Task objective:
Copy the entries below, substituting "Display area" for every occurrence of "Viewport" and leaving everything else the same.

[A block of data]

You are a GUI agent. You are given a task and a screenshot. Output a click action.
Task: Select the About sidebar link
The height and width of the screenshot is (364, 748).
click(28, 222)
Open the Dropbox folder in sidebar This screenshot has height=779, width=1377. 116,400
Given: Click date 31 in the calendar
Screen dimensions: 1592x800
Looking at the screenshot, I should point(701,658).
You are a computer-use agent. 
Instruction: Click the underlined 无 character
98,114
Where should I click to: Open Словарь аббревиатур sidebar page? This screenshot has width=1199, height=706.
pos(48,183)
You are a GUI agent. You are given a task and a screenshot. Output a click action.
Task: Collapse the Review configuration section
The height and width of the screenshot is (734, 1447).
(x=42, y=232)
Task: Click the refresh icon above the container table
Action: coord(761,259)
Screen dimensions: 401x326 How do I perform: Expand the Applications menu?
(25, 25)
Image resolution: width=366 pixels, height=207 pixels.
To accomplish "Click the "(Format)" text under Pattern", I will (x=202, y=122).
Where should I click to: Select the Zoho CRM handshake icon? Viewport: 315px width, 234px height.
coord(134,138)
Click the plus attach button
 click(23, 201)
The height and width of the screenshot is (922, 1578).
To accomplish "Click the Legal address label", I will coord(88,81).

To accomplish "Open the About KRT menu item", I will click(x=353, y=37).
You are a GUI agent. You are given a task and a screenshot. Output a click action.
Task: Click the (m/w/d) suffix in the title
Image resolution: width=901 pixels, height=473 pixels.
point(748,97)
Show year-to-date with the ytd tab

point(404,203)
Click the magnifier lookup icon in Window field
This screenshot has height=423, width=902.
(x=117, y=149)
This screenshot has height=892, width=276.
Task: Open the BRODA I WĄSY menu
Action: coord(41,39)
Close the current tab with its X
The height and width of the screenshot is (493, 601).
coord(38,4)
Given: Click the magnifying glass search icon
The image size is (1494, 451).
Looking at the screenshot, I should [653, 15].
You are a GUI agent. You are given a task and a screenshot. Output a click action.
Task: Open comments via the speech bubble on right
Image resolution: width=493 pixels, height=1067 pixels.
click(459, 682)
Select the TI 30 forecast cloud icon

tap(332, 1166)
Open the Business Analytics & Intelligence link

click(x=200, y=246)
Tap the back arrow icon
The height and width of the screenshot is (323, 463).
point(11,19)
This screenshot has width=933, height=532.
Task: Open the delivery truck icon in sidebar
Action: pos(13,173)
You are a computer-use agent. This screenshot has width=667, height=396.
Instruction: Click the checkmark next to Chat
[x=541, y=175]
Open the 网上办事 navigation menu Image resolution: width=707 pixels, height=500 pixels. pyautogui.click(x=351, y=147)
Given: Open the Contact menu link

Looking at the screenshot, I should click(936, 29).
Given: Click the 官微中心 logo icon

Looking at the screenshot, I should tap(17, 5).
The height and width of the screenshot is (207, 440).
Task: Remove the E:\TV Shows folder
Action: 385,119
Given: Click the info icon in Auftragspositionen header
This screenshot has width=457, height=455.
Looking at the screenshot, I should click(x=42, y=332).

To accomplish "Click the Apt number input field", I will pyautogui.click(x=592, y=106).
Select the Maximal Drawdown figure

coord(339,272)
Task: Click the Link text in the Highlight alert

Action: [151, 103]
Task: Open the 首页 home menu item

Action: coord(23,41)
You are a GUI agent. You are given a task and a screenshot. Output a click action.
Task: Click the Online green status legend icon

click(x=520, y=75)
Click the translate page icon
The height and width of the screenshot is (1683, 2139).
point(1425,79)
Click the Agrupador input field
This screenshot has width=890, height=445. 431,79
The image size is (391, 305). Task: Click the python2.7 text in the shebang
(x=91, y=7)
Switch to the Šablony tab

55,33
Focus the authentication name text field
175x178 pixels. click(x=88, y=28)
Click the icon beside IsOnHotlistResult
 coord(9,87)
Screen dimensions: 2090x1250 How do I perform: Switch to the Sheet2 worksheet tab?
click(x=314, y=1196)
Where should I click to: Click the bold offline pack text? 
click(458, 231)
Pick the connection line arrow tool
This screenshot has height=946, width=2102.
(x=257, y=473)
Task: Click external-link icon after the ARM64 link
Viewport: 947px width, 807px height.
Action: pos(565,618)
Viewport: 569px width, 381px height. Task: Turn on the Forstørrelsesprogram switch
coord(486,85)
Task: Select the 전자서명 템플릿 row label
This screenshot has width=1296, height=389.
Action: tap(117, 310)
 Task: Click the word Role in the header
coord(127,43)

Finished exercise:
You are a GUI agent. You are given a task and a screenshot. Output a click action.
Task: Select the About sidebar link
The height and width of the screenshot is (364, 748).
click(28, 222)
Open the Dropbox folder in sidebar This screenshot has height=779, width=1377. 116,400
Given: Click date 31 in the calendar
Screen dimensions: 1592x800
Looking at the screenshot, I should point(701,658).
You are a computer-use agent. 
Instruction: Click the underlined 无 character
98,114
Where should I click to: Open Словарь аббревиатур sidebar page? This screenshot has width=1199, height=706.
pos(48,183)
You are a GUI agent. You are given a task and a screenshot. Output a click action.
Task: Collapse the Review configuration section
The height and width of the screenshot is (734, 1447).
(x=42, y=232)
Task: Click the refresh icon above the container table
Action: coord(761,259)
Screen dimensions: 401x326 How do I perform: Expand the Applications menu?
(25, 25)
Image resolution: width=366 pixels, height=207 pixels.
To accomplish "Click the "(Format)" text under Pattern", I will (x=202, y=122).
Where should I click to: Select the Zoho CRM handshake icon? Display area: 315px width, 234px height.
coord(134,138)
Click the plus attach button
 click(23, 201)
The height and width of the screenshot is (922, 1578).
To accomplish "Click the Legal address label", I will coord(88,81).

To accomplish "Open the About KRT menu item", I will click(x=353, y=37).
You are a GUI agent. You are given a task and a screenshot. Output a click action.
Task: Click the (m/w/d) suffix in the title
Image resolution: width=901 pixels, height=473 pixels.
point(748,97)
Show year-to-date with the ytd tab

point(404,203)
Click the magnifier lookup icon in Window field
This screenshot has height=423, width=902.
(x=117, y=149)
This screenshot has height=892, width=276.
Task: Open the BRODA I WĄSY menu
Action: coord(41,39)
Close the current tab with its X
The height and width of the screenshot is (493, 601).
coord(38,4)
Given: Click the magnifying glass search icon
The image size is (1494, 451).
Looking at the screenshot, I should [653, 15].
You are a GUI agent. You are given a task and a screenshot. Output a click action.
Task: Open comments via the speech bubble on right
Image resolution: width=493 pixels, height=1067 pixels.
click(459, 682)
Select the TI 30 forecast cloud icon

tap(332, 1166)
Open the Business Analytics & Intelligence link

click(x=200, y=246)
Tap the back arrow icon
The height and width of the screenshot is (323, 463).
point(11,19)
This screenshot has width=933, height=532.
Task: Open the delivery truck icon in sidebar
Action: pos(13,173)
You are a computer-use agent. This screenshot has width=667, height=396.
Instruction: Click the checkmark next to Chat
[x=541, y=175]
Open the 网上办事 navigation menu Image resolution: width=707 pixels, height=500 pixels. pyautogui.click(x=351, y=147)
Given: Open the Contact menu link

Looking at the screenshot, I should click(936, 29).
Given: Click the 官微中心 logo icon

Looking at the screenshot, I should tap(17, 5).
The height and width of the screenshot is (207, 440).
Task: Remove the E:\TV Shows folder
Action: 385,119
Given: Click the info icon in Auftragspositionen header
This screenshot has width=457, height=455.
Looking at the screenshot, I should click(x=42, y=332).

To accomplish "Click the Apt number input field", I will pyautogui.click(x=592, y=106).
Select the Maximal Drawdown figure

coord(339,272)
Task: Click the Link text in the Highlight alert

Action: [151, 103]
Task: Open the 首页 home menu item

Action: coord(23,41)
You are a GUI agent. You are given a task and a screenshot. Output a click action.
Task: Click the Online green status legend icon

click(x=520, y=75)
Click the translate page icon
The height and width of the screenshot is (1683, 2139).
point(1425,79)
Click the Agrupador input field
This screenshot has width=890, height=445. 431,79
The image size is (391, 305). Task: Click the python2.7 text in the shebang
(x=91, y=7)
Switch to the Šablony tab

55,33
Focus the authentication name text field
175x178 pixels. click(x=88, y=28)
Click the icon beside IsOnHotlistResult
 coord(9,87)
Screen dimensions: 2090x1250 How do I perform: Switch to the Sheet2 worksheet tab?
click(x=314, y=1196)
Where should I click to: Click the bold offline pack text? 
click(458, 231)
Pick the connection line arrow tool
This screenshot has height=946, width=2102.
(x=257, y=473)
Task: Click external-link icon after the ARM64 link
Display area: 947px width, 807px height.
Action: pos(565,618)
Display area: 569px width, 381px height. Task: Turn on the Forstørrelsesprogram switch
coord(486,85)
Task: Select the 전자서명 템플릿 row label
This screenshot has width=1296, height=389.
Action: tap(117, 310)
 Task: Click the word Role in the header
coord(127,43)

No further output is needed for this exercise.